Heinz Karl Tyll (M’88, SM’93) graduated in 1968 in
Electrical Engineering from Coburg Polytechnikum. In
1974 he received the Diplom degree from the Technical
University of Berlin. After joining Siemens AG, he
worked in their High Voltage Transmission Engineering
Department since 1975 in the field of network and SVC
system analysis with transient network analyzer and
digital programs. In 1988 he transferred to the System
Engineering Group of the HVDC and SVC Sales
Department. Since 1996 he is responsible for Basic Design of SVC, SC and
FACTS applications. He contributed to CIGRE WG 38 TFs and to relevant
IEEE WG. He is member of IEEE and VDE.
Ralph Nagel received his Dipl.-Ing. in Electrical
Engineering from the Technical University of Leipzig,
Germany in 1988. He has been with Siemens since
1991 and since 1996 working in the SVC Control and
Protection engineering design group. He has been
involved in design, test and commissioning of various
SVC projects.
Brian D. Gemmell (M’00) received his MEng and
PhD in Electrical and Electronic Engineering from the
University of Strathclyde, UK in 1990 in 1995
respectively. During 1992, he spent 6 months as a
Visiting Engineer at the Massachusetts Institute of
Technology. He worked for ScottishPower (1994-2000)

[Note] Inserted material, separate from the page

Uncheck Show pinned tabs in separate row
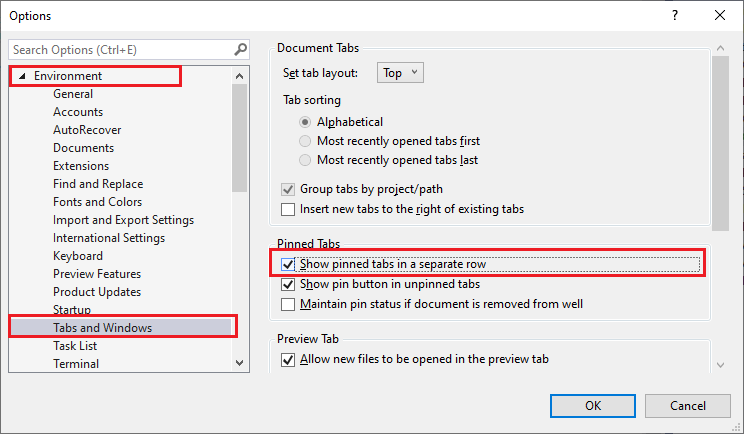Image resolution: width=744 pixels, height=434 pixels. click(290, 264)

in Substation Engineering and Transmission Planning.
He has spent the past 7 years working in FACTS &
HVDC Business Development and is currently Director
of Business Development with Siemens Power Transmission & Distribution,
Inc., based in Wendell, NC.
Tammy M. Savoie (M ’97) received her BS in 1997
from North Carolina Weslayan and her MBA from the
University of Houston in 2005. She is an Industrial
Advisory Board Member for the Electrical and
Computer Engineering Department at the University of
Houston and a member of IEEE Women in Engineering.
She has worked for Siemens for the past 13 years.